REQUIRED TASKS:
**1)** In the article on Budget cuts, why does Finance Minister Michael Noonan say that leaving the hospitality VAT rate at 9pc would force him to find about €360m elsewhere? Answer in one to three sentences.
**2)** Using the article on Budget cuts, decide whether each statement agrees with the text. Answer yes or no for each, and quote the deciding words exactly.
(a) Enda Kenny said any budgetary flexibility would go toward job creation and education.
(b) Michael Noonan cut the hospitality VAT rate after heavy lobbying from the industry.
(c) Leo Varadkar is understood to oppose the sector keeping the lower VAT rate.

Education wins reprieve from 'savage' Budget cuts
TAOISEACH Enda Kenny confirmed last night there would be some easing of the cuts in education in next month's Budget.
Education Minister Ruairi Quinn has to identify savage cuts of over €100m in his department's budget.
But Mr Kenny said any budgetary flexibility would be used to fund job creation and education.
Earlier this week, the Irish Independent reported the Government would ease the pressure on Mr Quinn to increase the pupil-teacher-ratio in schools.
The Taoiseach also said "a shocking 22pc of households were classified as jobless" and this "cannot be allowed to fester".
Speaking at the annual dinner of the Irish Business and Employers Confederation, Mr Kenny also warned workers could face periods of prolonged unemployment unless the system was reformed.
Also yesterday, Finance Minister Michael Noonan indicated the reduced VAT for the hospitality sector would be increased unless an alternative source for the tax revenue could be found.
Mr Noonan also took a swipe at unrealistic demands being made for the Budget.
He said when local government and lobbyists were sending in their pre-Budget submissions "they might suggest who I tax instead to get €360m".
The lower rate of 9pc VAT was one of the first policies implemented by Mr Noonan when he took up office.
But the minister said when the special rate was introduced it was only as a temporary measure.
"The difficulty I have is when we removed it, it was a pump priming exercise intended to be temporary and the people in the Department of Finance and in Revenue built in its restoration to the Budget figures," he said.
"So in very simple language, if I don't bring it back I have to find something like €360m elsewhere."
Speaking at the University of Limerick, the minister said he has been heavily lobbied on the issue.
"There is a big lobby on but when I reduced the VAT on the whole hospitality industry from 13.5 to 9pc, there wasn't a single representation on my desk to do so, but people were very surprised and it worked and it created a lot of jobs.
"It has reinforced and got a lot of the tourist industry back again and the tourist industry is now growing," he said.
Tourism Minister Leo Varadkar is also understood to be supportive of the sector retaining the lower VAT rate.
But Mr Noonan doesn't want temporary measures to become permanent fixtures.
Since its introduction in 2011, the Restaurant Association of Ireland (RAI) told a meeting for the Oireachtas Committee on Jobs, that some 9,000 jobs had been created in the sector
RAI chief executive Adrian Cummins says the 9pc rate is crucial to the survival of restaurants.
"We are one of the only industries creating employment in every corner of the country, and if the 9pc VAT rate is increased, unfortunately jobs will be lost everywhere as well," he said.

DATA EXTRACT:
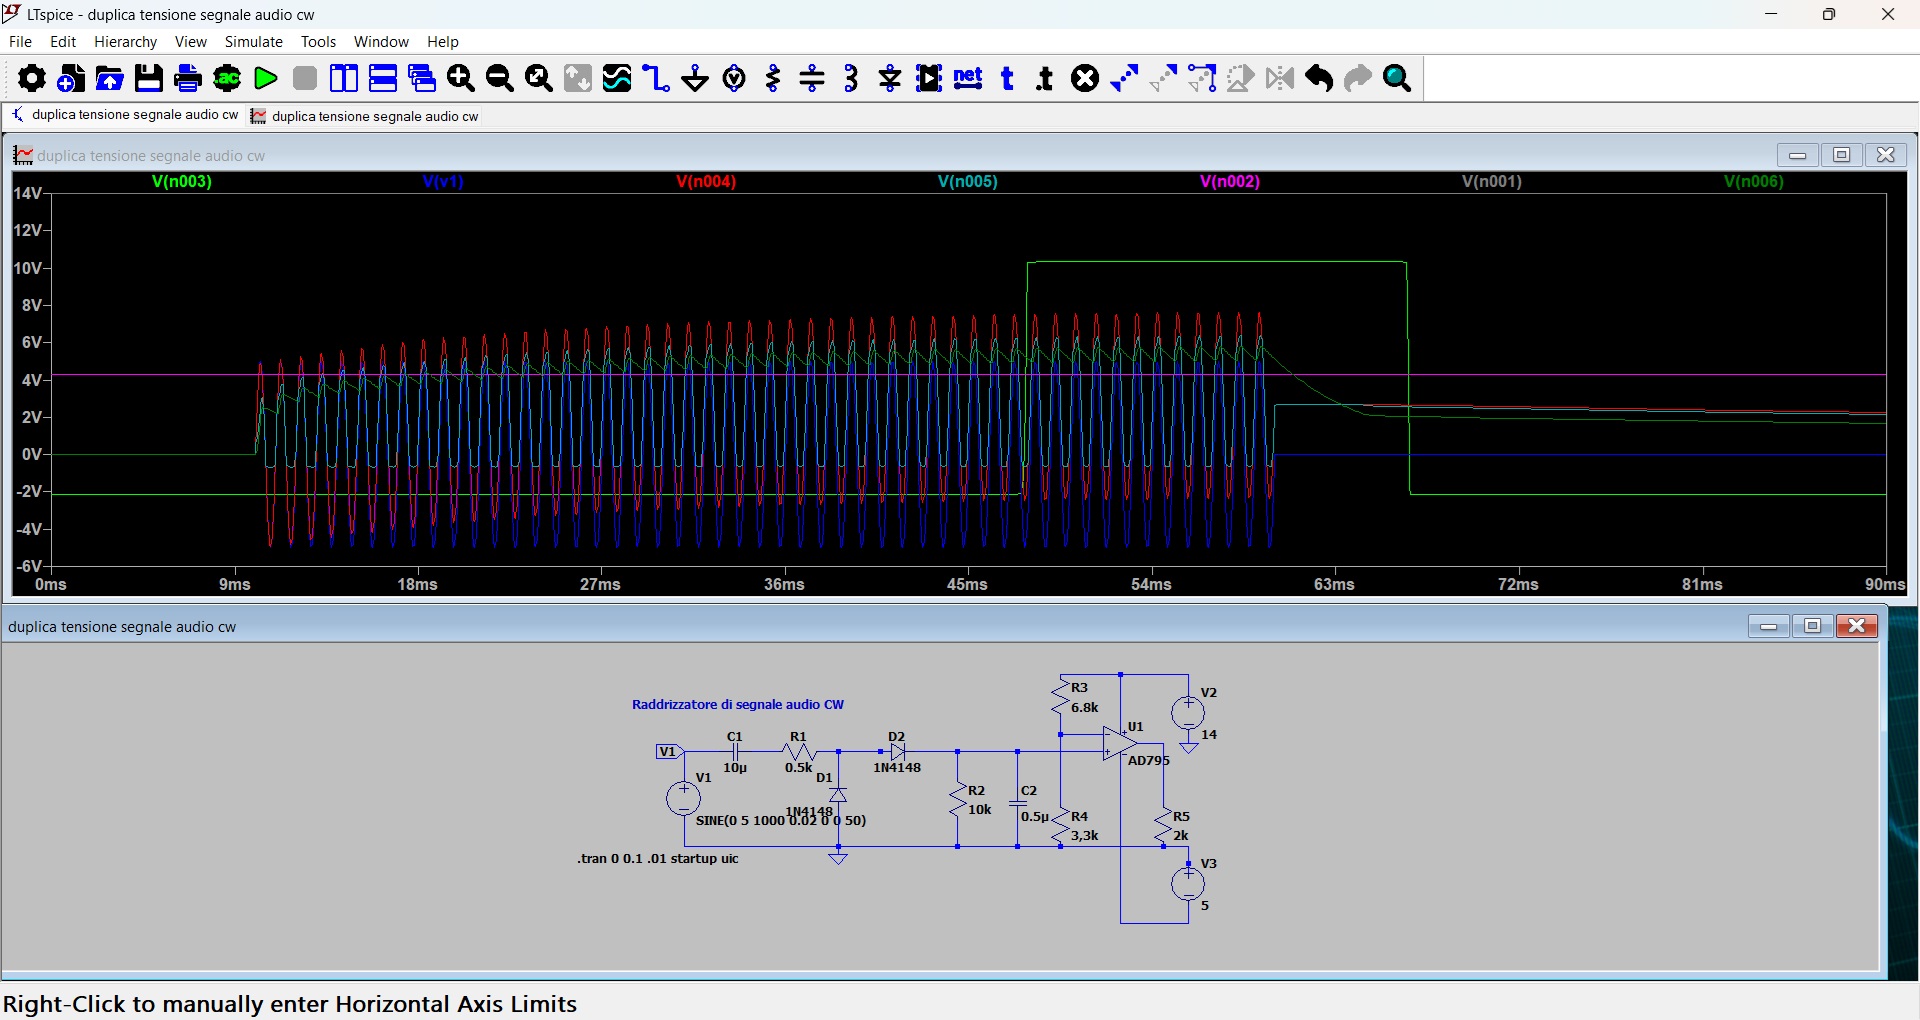This screenshot has width=1920, height=1020.
Task: Open the Simulate menu
Action: pyautogui.click(x=253, y=42)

SOLUTIONS:
**1)** The rate cut was meant to be a temporary pump-priming measure. The Department of Finance and Revenue had therefore built its restoration into the Budget figures. If he does not bring the old rate back, he has to find something like €360m from another source.

**2)**
(a) Yes: "any budgetary flexibility would be used to fund job creation and education"
(b) No: "there wasn't a single representation on my desk to do so"
(c) No: "is also understood to be supportive of the sector retaining the lower VAT rate"